In the sterile setting of a courtroom in The Hague, the final chapter in the horrific events of the Bosnia war of 1992 to 1995 came to a close with the sentencing to life imprisonment of Ratko Mladic for genocide and crimes against humanity. The former Serbian military commander played a key role in the slaughter of thousands of innocent Bosnians during the siege of Sarajevo — the setting up and running of a detention gulag that took on all the horrific trappings of a Nazi concentration camp, and for the massacre of some 8,000 men and boys at Srebrenica in the closing days of the conflict.

Mladic is the last of the Serbian leadership of the war to be held accountable for their part in the horrific events following the breakup of the former nation of Yugoslavia, a series of wars that brought the worst onset of violence to Europe since the end of the Second World War. It was a conflict that exposed the ethnic and religious tensions of mini states that were bound together under Communist rule in Yugoslavia, and the end of the Soviet Union precipitated the inevitable conflict.

For Mladic, Slobodan Milosevic, Radovan Karadzic and others, the conflict represented an opportunity to settle historic and ethnic scores, unleashing a vicious Serbian nationality that displayed itself in uncompromising tactics on the battlefield and a disregard for human life that was criminal. It is to Mladic and his iron-fisted command of those in his ranks that we now have the term “ethnic cleansing”.

The events of the Bosnia war precipitated the setting of the International Tribunal for the Former Yugoslavia, an independent investigative and judicial body that set about documenting the events of the conflict, assessing blame, and ensuring that those responsible for the worst crimes of the conflict would be held accountable. It showed that the international community had the capability of using the administration of jurisprudence to truly provide justice to the victims and survivors of conflict, and to hold political and military leadership to account.

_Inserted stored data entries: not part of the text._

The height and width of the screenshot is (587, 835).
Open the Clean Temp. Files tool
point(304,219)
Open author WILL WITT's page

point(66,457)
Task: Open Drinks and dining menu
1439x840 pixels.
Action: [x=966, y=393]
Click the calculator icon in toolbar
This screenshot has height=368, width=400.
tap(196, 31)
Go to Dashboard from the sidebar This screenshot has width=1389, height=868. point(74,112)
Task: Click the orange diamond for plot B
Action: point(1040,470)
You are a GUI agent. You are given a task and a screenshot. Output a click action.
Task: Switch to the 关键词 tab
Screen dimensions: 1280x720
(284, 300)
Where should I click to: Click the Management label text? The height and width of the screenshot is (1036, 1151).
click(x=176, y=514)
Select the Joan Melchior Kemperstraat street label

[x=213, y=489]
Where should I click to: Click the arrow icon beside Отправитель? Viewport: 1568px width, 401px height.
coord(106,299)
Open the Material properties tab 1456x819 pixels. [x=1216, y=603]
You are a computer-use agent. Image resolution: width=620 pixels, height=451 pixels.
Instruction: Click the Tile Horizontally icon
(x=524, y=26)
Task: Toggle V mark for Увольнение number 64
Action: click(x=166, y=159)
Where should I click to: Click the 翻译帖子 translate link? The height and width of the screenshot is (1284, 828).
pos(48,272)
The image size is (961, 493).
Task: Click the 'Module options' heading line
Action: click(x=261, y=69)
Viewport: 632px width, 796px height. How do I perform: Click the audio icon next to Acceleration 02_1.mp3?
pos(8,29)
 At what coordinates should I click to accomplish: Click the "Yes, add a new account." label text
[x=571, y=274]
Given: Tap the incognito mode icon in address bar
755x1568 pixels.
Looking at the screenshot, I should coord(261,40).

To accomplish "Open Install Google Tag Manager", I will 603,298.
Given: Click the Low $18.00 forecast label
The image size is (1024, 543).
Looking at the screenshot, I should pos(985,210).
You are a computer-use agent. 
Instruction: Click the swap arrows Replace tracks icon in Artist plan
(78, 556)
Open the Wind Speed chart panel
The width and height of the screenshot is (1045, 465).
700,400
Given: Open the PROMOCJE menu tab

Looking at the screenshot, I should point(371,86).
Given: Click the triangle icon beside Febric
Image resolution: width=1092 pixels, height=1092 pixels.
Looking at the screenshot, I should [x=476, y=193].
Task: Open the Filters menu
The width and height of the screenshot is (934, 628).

With each passing day, the events of the Bosnia war are shrouded more in the mists of time. The work of the tribunal does provide a clear an unambiguous chapter for future historians that there were crimes committed, the international community cared, and that it stood by the Bosnian victims and provided a modicum of justice. Mladic can reflect on that now as he spends the rest of his years in a prison cell. He was no military hero, he was a cold-blooded killer.